What is expected: Copy word for word, and only, the lines below from the one with "The width and height of the screenshot is (766, 493)." through the last.

Provided records:
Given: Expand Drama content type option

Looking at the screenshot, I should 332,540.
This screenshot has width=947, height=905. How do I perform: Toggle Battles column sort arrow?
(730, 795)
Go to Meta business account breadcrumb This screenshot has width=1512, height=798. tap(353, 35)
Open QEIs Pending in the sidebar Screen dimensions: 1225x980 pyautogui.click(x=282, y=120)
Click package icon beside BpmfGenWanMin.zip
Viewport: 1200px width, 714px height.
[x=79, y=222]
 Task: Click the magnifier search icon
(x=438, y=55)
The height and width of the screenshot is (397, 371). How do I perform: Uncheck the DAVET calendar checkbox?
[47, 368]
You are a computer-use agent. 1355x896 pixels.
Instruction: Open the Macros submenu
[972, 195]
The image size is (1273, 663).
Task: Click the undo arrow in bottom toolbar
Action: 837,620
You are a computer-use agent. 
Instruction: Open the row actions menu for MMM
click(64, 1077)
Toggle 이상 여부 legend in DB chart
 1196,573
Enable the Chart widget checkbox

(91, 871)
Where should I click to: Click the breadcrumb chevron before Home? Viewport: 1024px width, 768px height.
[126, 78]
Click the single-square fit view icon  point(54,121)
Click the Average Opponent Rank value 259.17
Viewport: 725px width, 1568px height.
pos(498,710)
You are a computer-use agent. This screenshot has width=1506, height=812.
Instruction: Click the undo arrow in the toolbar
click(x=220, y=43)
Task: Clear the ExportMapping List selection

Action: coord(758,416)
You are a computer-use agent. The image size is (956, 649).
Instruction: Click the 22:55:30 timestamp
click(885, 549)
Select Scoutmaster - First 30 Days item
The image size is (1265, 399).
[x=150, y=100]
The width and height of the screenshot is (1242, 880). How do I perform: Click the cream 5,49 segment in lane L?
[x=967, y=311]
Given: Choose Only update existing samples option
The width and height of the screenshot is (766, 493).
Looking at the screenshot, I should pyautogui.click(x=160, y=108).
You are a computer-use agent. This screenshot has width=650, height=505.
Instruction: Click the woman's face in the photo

Answer to this task:
The width and height of the screenshot is (766, 493).
Looking at the screenshot, I should pyautogui.click(x=160, y=108).
You are a computer-use agent. This screenshot has width=650, height=505.
Instruction: Click the woman's face in the photo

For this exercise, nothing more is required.